Totengässi und Tschäggättä

Finsteres im Wallis

Bergvölker sind nie harmlos. Sicher liegt es an der Mystik der Berge, an den Legenden, die aufgrund der wechselhaften und oft nicht erklärbaren Naturgewalten und Phänomene entstehen. Bergdörfer können sich gut verstecken vor den neugierigen Blicken der Welt. Jahrhundertealte Traditionen überleben hier völlig unverändert, manch Seltsames bleibt unentdeckt. So auch im Wallis – einem der landschaftlich schönsten Kantone der Schweiz. Hier habe ich zwei äußerst sehenswerte Geheimtipps für Liebhaber von gruseligen Masken, Schädel und Gebein. Und wenn ihr schon mal in den Bergen seid, könntet ihr auch das Wanderbein schwingen. Der Gletscher ruft!

Das Beinhaus in Leuk

Viele Wege führen nach Italien. Ein besonders bezaubernder über Bern – Fribourg – Montreux am Genfer See – dann die A9 Richtung Sitten und über den atemberaubenden Simplon-Pass (problemlos mit dem Auto befahrbar im Sommer) am Grenzübergang Zwischbergen nach Italien. Von dort seid ihr in ca. 2 Stunden in Mailand. Ich finde es immer wieder unglaublich, wie schön die Schweiz ist. Diese Berge, diese Wälder, diese Wiesen! Ich bin jedesmal voll aus dem Häuschen.

Blick von Leuk auf diverse Bergriesen des Wallis

Auf dieser Route könnt ihr zwei Beinhäuser besuchen: in Leuk und in Naters. Eintritt kostenfrei. Das ist in der Schweiz ein großer Vorteil. 😉 In Naters bei Brig befindet sich der Karner (=Beinhaus) unter einer Kapelle und ihr könnt durch ein Gitter – vor Diebstahl geschützt – knapp 2.000 geschichtete Totenschädel betrachten.
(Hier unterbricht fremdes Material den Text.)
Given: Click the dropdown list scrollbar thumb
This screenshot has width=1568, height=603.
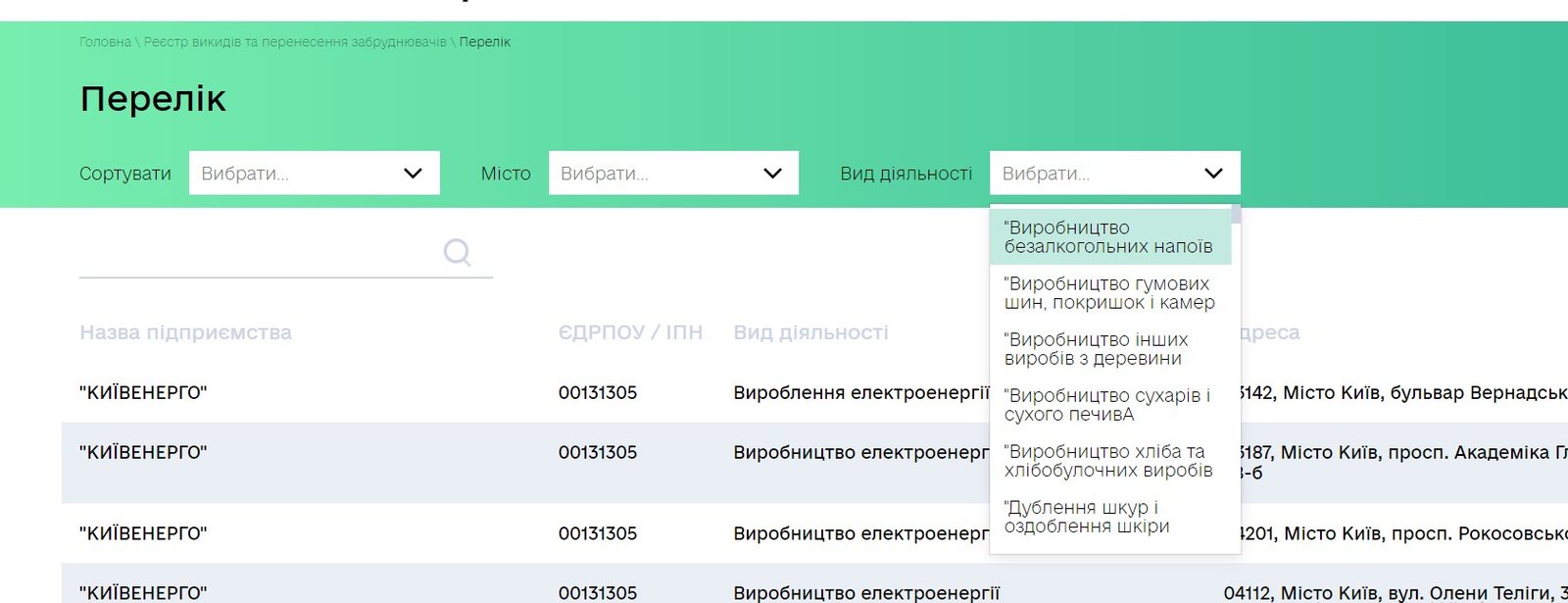Looking at the screenshot, I should click(x=1237, y=215).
Insgesamt sollen in Naters 31.000 Schädel und Gebeine liegen. Man sieht da also nur die Spitze des Gebeinberges.

Der Weg war schon mal richtig… 😉
Wer ist die Mumie in der Leuker Stephanskirche?

Wesentlich interessanter ist das Beinhaus in Leuk. In Leuk steht ihr mit 20.000 Schädeln und diversen Oberschenkelknochen in einer andächtig gestalteten Kapelle. Die wir aber zunächst nicht fanden.Wir wussten nur, dass es bei der Stephanskirche sein muss – und parkten direkt am Leuker Friedhof. Dann liefen wir vom Friedhof über das „obere Totengässi“ in den Ort hinein. Wir besichtigten die Kirche – ganz nett, aber nirgends ein Hinweis auf das Beinhaus. Wir fanden einen kleinen Krypta-Raum vorn neben dem Altar. Dort waren mehrere Heiligenstatuen und sogar eine Mumie (?!) zu sehen. Aber wo waren die Knochen und Gebeine?? Menschen waren auch Mangelware, wir waren allein in der Kirche. Der Ort lag im Mittagsschlaf. Wir liefen außen herum und standen bald unterhalb der recht großen Kirche. Da entdeckte ich einen kleinen Weg, der auf eine schmucklose Rundbogentür zuführte. Das war „die Pforte“ zum Beinhaus! Oder zum „Beihüs“ – wie der Schweizer sagt.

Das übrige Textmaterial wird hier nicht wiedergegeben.